### Work order
Continue the excerpt on cleaning and analyzing financial data from the point where it stops.

### Document excerpt
>>
Financial data requires careful cleaning before analysis:

```python
def clean_financial_data(df: pd.DataFrame) -> pd.DataFrame:
    """Standard cleaning pipeline for financial time series."""
    cleaned = df.copy()

    # 1. Handle missing values
    missing_pct = cleaned.isnull().sum() / len(cleaned) * 100
    print(f"Missing data:\n{missing_pct}")

    # 2. Forward-fill for market holidays (max 5 days)
    cleaned = cleaned.ffill(limit=5)

    # 3. Remove remaining NaN rows
    cleaned = cleaned.dropna()

    # 4. Detect and flag outliers (>5 sigma daily returns)
    returns = cleaned.pct_change()
    z_scores = (returns - returns.mean()) / returns.std()
    outliers = (z_scores.abs() > 5).any(axis=1)
    print(f"Outlier days flagged: {outliers.sum()}")

    # 5. Verify data integrity
    assert cleaned.index.is_monotonic_increasing, "Index must be sorted"
    assert not cleaned.duplicated().any(), "No duplicate rows allowed"

    return cleaned
```

## Standard Financial Metrics

### Return Calculations

```python
def compute_returns(prices: pd.DataFrame) -> dict:
    """Compute standard return metrics."""
    simple_returns = prices.pct_change().dropna()
    log_returns = np.log(prices / prices.shift(1)).dropna()
<<
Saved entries
>>
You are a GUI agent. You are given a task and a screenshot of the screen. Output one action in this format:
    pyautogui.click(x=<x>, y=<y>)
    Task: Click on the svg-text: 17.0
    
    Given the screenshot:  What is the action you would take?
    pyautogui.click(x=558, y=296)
<<
### Your response
    annualized_return = simple_returns.mean() * 252
    annualized_vol = simple_returns.std() * np.sqrt(252)
    sharpe_ratio = annualized_return / annualized_vol

    # Maximum drawdown
    cumulative = (1 + simple_returns).cumprod()
    rolling_max = cumulative.cummax()
    drawdown = (cumulative - rolling_max) / rolling_max
    max_drawdown = drawdown.min()

    return {
        'annualized_return': annualized_return,
        'annualized_volatility': annualized_vol,
        'sharpe_ratio': sharpe_ratio,
        'max_drawdown': max_drawdown
    }
```

## Event Studies

A common methodology in empirical finance research:

1. Define the event window (e.g., [-5, +5] trading days around earnings announcement)
2. Estimate normal returns using the market model over the estimation window (e.g., [-250, -30])
3. Compute abnormal returns: AR = R_actual - R_expected
4. Aggregate cumulative abnormal returns (CAR) across firms
5. Test statistical significance using parametric (Patell test) and non-parametric (sign test) methods

Always report both raw and risk-adjusted results, and perform robustness checks with different estimation windows and benchmark models.

## Reproducibility

Store all data processing steps in version-controlled scripts. Use `pandas.DataFrame.to_parquet()` for efficient storage of intermediate datasets, and document data provenance including download dates, API versions, and any filters applied.